One of the objectives of paleontology is to investigate the evolution of life, that is, how species have arisen and disappeared, and the information obtained is collected in the Theory of Evolution. According to this theory, the origin of all living beings is in a single being and the present living beings have been created by the transformation of their ancestors. This theory, therefore, tries to explain how new species of origin are created, analyzing in detail the characteristics of each being, their relationships between beings and their relationships with the environment.
When he published the Theory of Evolution, Darwin was asked to show what species could be transitions between different species. Two years after the appearance of the theory, the discovery of the fossil bird Archaeopteryx lithographica, which lived 145 million years ago, came to push, at least in part, the ideas of Darwin. It is a bird with numerous characteristics of reptiles, but in turn with numerous feathers, which makes it an animal between reptiles and birds. However, the famous Archaeopteryx was a very primitive bird that could fly in a very clumsy way, with long jumps as much. Therefore, between the Archaeopteryx and the real birds there was still a large gap to fill with transitional species.
Two new discoveries have come to fill this hole in recent months. On the one hand, the dinosaur Unenlagia comahuensis, discovered in the Upper Cretaceous of Argentina, and on the other, a new fossil chorizo of Lleida.
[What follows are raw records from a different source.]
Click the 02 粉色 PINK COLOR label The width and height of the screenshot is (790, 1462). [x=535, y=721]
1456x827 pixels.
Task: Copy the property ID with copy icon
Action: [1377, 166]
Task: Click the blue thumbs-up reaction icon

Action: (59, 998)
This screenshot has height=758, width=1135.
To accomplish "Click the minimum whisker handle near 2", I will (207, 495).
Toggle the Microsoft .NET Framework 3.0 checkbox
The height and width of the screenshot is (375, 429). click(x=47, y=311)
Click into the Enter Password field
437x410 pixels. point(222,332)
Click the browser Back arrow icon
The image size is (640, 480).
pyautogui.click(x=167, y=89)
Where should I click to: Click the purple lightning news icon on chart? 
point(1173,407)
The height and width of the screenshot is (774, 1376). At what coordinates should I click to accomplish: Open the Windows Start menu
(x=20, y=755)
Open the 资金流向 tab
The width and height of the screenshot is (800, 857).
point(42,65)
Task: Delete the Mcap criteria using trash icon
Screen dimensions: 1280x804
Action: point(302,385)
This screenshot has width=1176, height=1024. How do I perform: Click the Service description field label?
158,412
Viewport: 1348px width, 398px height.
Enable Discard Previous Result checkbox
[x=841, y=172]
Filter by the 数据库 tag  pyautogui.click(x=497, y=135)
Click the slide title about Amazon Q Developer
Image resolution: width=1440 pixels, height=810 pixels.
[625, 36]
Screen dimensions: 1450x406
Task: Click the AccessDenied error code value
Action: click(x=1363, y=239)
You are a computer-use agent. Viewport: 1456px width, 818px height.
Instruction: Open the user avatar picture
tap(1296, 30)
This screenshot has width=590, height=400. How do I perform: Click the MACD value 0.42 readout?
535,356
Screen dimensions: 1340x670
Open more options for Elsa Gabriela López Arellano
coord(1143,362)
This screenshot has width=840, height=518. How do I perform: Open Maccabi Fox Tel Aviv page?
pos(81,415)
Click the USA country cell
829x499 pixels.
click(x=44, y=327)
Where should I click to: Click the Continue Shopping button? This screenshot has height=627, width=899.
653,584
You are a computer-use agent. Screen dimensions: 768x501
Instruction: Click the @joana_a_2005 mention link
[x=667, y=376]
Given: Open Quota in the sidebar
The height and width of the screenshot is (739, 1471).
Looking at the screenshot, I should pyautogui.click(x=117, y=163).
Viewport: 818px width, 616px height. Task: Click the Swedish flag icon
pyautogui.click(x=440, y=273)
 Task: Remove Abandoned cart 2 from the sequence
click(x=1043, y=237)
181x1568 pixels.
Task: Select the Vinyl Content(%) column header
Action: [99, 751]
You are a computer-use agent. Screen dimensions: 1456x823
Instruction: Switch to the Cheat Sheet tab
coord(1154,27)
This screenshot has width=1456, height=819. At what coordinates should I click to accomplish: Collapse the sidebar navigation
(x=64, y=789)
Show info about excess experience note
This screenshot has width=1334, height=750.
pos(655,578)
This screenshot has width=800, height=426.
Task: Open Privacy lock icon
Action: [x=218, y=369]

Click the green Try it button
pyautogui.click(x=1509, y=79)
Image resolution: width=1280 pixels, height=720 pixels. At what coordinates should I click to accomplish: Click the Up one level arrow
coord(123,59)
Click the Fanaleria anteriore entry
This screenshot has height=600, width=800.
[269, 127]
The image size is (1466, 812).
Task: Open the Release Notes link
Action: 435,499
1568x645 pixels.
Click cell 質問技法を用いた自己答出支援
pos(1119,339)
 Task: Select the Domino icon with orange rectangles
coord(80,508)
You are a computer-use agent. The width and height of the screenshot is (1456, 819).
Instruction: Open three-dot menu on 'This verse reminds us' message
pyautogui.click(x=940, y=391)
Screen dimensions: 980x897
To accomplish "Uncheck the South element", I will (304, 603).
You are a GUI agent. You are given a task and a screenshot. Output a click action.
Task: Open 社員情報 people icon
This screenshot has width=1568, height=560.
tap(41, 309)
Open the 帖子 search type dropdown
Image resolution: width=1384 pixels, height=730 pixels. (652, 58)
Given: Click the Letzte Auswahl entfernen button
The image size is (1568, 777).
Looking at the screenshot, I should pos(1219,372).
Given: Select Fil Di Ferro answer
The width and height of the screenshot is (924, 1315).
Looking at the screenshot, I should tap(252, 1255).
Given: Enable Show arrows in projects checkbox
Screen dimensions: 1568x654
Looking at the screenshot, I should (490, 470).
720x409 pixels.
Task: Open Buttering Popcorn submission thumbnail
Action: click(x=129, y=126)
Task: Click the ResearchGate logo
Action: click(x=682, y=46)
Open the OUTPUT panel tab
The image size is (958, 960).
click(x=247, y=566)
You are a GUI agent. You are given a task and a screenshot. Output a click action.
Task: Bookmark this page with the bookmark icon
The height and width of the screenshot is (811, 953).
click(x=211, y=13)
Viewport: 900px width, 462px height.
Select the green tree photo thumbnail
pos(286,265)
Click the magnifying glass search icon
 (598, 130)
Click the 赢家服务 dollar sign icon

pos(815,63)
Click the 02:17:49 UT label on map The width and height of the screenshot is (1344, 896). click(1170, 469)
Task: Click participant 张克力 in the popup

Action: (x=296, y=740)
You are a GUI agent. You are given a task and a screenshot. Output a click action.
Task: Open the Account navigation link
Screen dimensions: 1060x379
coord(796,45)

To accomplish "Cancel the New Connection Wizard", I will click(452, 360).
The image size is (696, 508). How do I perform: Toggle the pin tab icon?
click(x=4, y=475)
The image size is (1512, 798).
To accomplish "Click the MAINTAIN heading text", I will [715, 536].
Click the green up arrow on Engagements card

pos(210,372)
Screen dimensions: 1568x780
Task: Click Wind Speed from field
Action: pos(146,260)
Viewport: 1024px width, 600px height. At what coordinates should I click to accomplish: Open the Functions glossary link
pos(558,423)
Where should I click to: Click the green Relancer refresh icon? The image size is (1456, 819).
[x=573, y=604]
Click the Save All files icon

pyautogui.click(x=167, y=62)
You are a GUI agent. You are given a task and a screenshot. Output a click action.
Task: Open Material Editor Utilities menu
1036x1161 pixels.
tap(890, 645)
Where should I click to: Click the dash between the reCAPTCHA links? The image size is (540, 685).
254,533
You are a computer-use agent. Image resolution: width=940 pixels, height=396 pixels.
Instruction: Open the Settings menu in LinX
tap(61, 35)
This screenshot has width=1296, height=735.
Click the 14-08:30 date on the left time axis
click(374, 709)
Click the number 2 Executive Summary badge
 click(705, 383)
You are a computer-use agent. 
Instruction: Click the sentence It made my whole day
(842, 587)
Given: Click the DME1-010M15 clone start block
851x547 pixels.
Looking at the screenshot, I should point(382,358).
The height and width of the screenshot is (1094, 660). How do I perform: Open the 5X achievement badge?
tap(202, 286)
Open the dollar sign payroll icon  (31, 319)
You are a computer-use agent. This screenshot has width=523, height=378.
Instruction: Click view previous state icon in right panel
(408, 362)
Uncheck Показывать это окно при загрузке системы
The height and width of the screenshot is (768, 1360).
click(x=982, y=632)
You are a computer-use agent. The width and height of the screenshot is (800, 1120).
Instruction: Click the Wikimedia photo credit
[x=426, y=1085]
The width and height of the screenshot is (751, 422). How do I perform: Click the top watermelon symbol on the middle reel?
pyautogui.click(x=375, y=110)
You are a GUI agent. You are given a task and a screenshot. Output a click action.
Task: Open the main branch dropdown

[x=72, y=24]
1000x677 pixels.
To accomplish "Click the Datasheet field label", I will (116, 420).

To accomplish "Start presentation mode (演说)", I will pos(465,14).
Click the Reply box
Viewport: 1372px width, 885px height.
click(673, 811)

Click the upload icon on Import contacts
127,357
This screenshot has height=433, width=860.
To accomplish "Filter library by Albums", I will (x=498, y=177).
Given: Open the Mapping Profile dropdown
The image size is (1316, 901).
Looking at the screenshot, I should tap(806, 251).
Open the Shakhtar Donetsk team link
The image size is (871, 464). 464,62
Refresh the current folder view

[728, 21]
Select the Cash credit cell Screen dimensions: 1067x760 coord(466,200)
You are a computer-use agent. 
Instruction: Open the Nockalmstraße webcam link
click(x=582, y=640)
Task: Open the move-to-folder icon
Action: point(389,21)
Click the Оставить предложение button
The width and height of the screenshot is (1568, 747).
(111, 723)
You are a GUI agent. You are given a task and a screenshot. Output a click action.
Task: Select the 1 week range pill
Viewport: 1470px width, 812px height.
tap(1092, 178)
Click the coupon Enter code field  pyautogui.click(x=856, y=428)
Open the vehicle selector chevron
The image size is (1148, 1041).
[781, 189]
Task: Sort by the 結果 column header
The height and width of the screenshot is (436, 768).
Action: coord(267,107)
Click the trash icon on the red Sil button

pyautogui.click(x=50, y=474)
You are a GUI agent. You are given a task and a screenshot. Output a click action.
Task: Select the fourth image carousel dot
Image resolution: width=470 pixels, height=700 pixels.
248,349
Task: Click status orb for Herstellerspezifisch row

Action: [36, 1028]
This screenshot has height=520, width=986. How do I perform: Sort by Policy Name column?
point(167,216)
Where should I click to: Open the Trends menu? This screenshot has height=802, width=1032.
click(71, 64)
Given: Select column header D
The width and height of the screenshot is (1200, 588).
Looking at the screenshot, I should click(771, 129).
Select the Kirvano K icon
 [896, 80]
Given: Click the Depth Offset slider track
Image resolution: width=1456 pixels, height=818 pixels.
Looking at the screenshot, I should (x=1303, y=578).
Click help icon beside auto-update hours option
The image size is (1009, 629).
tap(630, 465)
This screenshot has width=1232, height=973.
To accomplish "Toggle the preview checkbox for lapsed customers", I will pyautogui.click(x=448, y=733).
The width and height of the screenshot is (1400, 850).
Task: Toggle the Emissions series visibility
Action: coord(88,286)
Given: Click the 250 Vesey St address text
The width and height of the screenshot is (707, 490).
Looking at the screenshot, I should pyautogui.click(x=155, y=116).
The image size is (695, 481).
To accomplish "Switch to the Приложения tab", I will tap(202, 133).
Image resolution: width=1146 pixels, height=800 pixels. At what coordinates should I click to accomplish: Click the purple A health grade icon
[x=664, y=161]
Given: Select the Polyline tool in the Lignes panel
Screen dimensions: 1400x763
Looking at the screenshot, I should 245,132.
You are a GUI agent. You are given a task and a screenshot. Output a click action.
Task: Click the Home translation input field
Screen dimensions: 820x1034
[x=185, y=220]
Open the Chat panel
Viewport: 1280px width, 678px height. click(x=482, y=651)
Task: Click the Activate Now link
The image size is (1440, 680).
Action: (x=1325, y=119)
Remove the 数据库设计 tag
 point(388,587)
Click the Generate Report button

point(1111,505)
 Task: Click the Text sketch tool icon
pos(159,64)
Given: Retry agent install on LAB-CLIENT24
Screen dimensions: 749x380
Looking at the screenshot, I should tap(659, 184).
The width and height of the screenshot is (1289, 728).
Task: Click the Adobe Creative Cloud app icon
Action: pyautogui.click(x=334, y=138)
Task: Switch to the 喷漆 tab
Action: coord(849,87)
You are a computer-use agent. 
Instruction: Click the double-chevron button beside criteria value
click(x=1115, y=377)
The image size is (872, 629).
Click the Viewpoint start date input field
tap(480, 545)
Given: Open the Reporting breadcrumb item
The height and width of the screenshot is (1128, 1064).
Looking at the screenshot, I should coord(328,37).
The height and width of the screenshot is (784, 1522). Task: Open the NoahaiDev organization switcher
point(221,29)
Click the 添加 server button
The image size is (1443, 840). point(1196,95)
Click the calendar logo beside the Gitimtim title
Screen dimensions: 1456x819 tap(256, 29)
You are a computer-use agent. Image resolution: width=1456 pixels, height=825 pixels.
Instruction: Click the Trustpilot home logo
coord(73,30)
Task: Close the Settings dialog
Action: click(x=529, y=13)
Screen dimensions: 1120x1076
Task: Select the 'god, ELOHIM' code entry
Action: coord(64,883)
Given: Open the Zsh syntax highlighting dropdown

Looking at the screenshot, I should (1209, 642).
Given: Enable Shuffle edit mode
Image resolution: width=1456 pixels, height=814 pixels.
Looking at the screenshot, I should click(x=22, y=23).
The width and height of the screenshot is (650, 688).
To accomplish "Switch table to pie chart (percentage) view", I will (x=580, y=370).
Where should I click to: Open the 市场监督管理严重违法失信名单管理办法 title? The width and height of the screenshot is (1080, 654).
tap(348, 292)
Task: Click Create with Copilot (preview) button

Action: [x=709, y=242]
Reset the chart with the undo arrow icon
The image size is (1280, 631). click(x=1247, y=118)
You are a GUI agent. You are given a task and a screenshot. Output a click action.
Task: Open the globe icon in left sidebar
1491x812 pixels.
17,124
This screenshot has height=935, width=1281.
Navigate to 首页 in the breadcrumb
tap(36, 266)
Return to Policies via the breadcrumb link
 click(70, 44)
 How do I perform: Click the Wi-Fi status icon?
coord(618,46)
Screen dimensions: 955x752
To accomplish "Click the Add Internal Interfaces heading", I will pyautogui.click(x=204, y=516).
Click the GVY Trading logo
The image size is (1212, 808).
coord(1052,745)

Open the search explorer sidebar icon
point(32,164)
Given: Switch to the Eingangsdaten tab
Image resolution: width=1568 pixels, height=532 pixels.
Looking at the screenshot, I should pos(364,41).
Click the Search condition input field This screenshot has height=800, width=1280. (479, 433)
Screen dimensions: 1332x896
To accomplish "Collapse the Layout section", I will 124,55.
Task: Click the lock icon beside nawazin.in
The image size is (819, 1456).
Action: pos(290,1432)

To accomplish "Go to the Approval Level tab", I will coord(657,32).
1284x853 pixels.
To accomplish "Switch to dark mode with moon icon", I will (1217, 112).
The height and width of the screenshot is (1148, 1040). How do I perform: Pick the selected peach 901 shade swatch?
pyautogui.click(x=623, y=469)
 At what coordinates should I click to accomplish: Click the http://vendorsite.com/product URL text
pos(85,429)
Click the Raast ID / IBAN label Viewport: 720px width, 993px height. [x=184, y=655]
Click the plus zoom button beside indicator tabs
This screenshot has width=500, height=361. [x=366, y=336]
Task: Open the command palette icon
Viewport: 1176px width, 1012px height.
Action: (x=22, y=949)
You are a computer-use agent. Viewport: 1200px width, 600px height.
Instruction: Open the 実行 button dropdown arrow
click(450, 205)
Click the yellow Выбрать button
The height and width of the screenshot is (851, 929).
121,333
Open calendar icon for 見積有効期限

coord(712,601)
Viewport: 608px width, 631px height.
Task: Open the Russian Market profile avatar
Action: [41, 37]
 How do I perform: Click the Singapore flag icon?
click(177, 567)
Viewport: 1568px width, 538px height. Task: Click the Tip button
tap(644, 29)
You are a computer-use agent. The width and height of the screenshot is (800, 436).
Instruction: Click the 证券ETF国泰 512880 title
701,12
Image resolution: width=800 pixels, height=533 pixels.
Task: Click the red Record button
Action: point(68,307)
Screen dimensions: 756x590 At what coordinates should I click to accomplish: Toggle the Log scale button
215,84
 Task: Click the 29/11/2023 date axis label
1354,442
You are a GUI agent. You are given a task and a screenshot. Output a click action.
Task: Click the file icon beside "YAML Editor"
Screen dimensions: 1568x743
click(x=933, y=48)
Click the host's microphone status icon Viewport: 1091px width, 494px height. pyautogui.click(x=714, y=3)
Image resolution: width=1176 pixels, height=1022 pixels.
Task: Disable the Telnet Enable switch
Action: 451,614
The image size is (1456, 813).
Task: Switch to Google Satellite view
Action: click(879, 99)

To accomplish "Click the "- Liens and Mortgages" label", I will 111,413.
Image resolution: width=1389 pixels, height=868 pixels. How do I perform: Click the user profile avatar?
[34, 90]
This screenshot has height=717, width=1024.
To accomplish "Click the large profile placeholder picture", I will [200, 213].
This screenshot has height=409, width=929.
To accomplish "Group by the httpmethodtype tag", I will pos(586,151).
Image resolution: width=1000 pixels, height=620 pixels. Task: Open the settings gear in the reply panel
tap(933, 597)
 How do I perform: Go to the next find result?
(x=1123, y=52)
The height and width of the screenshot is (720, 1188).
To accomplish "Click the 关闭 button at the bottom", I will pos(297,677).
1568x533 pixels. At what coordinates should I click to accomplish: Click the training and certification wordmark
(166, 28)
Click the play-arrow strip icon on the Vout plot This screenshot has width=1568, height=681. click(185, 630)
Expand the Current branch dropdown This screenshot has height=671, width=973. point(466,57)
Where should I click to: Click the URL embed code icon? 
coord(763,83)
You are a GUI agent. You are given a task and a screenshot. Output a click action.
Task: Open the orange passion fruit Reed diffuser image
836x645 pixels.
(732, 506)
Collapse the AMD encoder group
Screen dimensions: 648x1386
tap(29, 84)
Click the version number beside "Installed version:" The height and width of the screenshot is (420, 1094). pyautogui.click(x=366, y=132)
The first, Unenlaga, has been found in rocks of 90 million years1. Although no feather is known, birds are characterized by their anterior limbs folded as wings and by their pelvis between reptiles and birds.
The second is the beautiful fossil of a bird discovered by an amateur eight years ago in the lithographic limestones of La Pedrera in the massif of El Montsec, in the province of Lleida. This little bird, as shown by bone foramines, was still enough to be in the nest, but due to an accident, perhaps learning to fly, fell into the local lake, drowned and buried in bottom clays 135 million years ago. This duck of the size of a sparrow appears in rocks of 10 million years after the Archaeopteryx. Its skull has many characteristics of sauriscous dinosaurs, carnivores. On the contrary, birds have characteristics of birds such as wings and feathers.
On the other hand, paleontologists explain that dinosaurs disappeared 65 million years ago, at the end of the Cretaceous, per secula seculorum. However, the birds were not destroyed. However, if the bird is a modified dinosaur, and this is demonstrated by its characteristics, we will have to say that the dinosaurs did not disappear and that they managed to remain converted into birds.
However, there are still paleontologists who do not accept this hypothesis. According to them, the origin of birds and dinosaurs is found in two hypothetical branches different from the very primitive reptiles that lived in Arkosaurio, that is, 250 million years ago. However, these two branches have not been discovered by anyone and never seem to have occurred.
Finally, as in its day Archaeopteryx promoted Darwin's theory, we can say that the last fossils found in Argentina and Lleida demonstrate the evolution of a dinosaur branch. The discoveries show that dinosaurs were not completely destroyed and that they managed to survive in other types of creatures, birds.